■ Your objective ■
Each line below that includes "Choose" counts once; report the total and nothing more.

(Records from a data source)

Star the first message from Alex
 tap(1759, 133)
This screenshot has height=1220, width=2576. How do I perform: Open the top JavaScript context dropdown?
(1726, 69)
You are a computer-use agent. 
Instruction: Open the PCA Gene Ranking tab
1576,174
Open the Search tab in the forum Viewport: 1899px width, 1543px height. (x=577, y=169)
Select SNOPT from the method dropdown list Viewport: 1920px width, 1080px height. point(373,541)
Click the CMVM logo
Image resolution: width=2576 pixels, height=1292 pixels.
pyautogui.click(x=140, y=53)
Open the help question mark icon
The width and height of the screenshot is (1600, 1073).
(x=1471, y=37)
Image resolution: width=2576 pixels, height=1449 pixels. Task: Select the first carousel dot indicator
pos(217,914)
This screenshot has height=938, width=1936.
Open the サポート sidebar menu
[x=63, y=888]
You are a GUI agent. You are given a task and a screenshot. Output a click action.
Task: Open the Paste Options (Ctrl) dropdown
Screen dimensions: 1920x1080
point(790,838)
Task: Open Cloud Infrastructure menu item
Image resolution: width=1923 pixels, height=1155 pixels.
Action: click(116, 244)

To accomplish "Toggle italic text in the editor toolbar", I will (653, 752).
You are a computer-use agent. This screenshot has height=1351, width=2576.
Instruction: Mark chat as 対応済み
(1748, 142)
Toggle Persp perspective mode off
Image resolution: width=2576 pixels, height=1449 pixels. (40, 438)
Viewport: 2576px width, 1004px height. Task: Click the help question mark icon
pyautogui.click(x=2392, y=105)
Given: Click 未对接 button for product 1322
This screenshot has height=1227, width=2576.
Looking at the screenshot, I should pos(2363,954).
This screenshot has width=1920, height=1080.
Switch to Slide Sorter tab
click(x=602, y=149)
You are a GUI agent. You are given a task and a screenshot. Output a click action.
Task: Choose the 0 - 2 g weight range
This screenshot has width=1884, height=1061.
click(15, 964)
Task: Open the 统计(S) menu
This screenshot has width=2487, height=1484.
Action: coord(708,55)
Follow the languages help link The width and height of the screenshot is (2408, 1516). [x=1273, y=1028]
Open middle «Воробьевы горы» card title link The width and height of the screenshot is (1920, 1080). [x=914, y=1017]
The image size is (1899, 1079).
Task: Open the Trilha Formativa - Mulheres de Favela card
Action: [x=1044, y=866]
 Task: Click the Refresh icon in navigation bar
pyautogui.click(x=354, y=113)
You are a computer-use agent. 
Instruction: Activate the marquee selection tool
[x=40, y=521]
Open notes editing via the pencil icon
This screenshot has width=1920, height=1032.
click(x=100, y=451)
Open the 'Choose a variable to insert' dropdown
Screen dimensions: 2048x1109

■ Exercise solution ■
2